John Hume and Seamus Mallon – the two titans of the SDLP in its heyday – had an open row about whether nationalists really cared about a united Ireland.
The party leader and his deputy, whose differences were mostly kept under wraps during their dominance of northern nationalism for much of the Troubles, were fundamentally split on the definitive issue.
The schism erupted during a meal at the Irish embassy in London in January 1986.
They had been invited, along with other SDLP members and family, by then ambassador Noel Dorr to mark MP Mr Mallon officially taking his newly-won seat for the first time at Westminster.
In a missive – marked “secret” – sent back to Dublin, Mr Dorr told the Irish government “considerable differences of outlook and approach between John Hume and Seamus Mallon came out quite clearly in discussion”.
“An argument developed between them in which Hume spoke of the ambivalence of Northern nationalists about Irish unity – they want it but they know the time is not ripe for it and the concept of unity is more important as a factor in what he called ‘the tribal conflict’ than in itself,” the diplomat reported.
Mr Hume argued that his native and predominantly nationalist Londonderry had closer links with Glasgow than the west of Ireland or even Dublin, according to the newly declassified documents released into the Irish National Archives.
“Mallon on the other hand disagreed with this and spoke of the desire for Irish unity as a deep motivating force North and South of the border,” Mr Dorr said in the letter which was copied to the taoiseach Garret Fitzgerald and tanaiste Dick Spring.
“He also challenged Hume’s view that Irish unity, of necessity, would have to be a very long-term prospect.
“Mallon sees the Anglo-Irish Agreement as a kind of last throw by constitutional Irish nationalism.”
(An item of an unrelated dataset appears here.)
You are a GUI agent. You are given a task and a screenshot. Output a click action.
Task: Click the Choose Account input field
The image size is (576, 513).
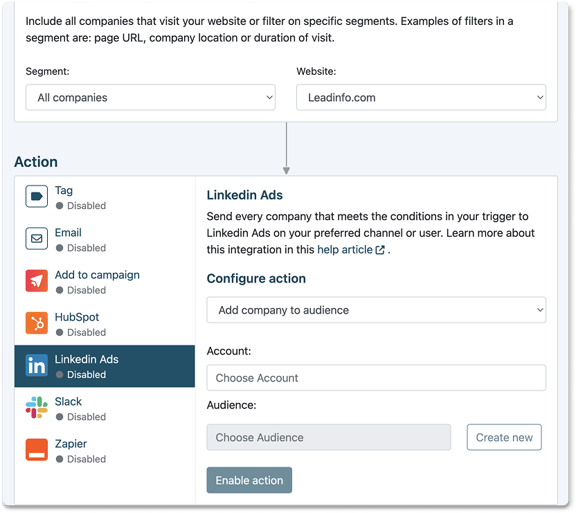pyautogui.click(x=376, y=378)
The fledgling agreement had been signed just two months beforehand and was facing a revolt from unionists.
Mr Mallon told the dinner party if it failed the outlook would be “bleak”.
But his party leader “dissented” from this analysis – insisting the treaty which gave Dublin an advisory role in Northern Ireland was a new beginning rather than a last opportunity.
Mr Hume argued that a substantial number of Northern Catholics would never support violence in any circumstances, and agreed with a suggestion that there would be “another agreement if the Anglo-Irish Agreement failed”.
The pair also appeared to differ on what direction the SDLP should take in the immediate aftermath of the agreement.
Mr Hume said the choice was to “play it safe” by appealing to their own supporters, or to reach out to unionists to resolve the “fundamental historic problem”.
He strongly favoured reaching out to unionists and wanted to do it sooner rather than later.
But Mr Mallon had a “longer timetable in mind” and said his voters – many of whom gave him conditional support – were giving the agreement a chance and wanted to see it delivered.
In the letter, Mr Dorr appeals for discretion around his report as he was sure neither Mr Hume nor Mr Mallon would appreciate having their differences talked about.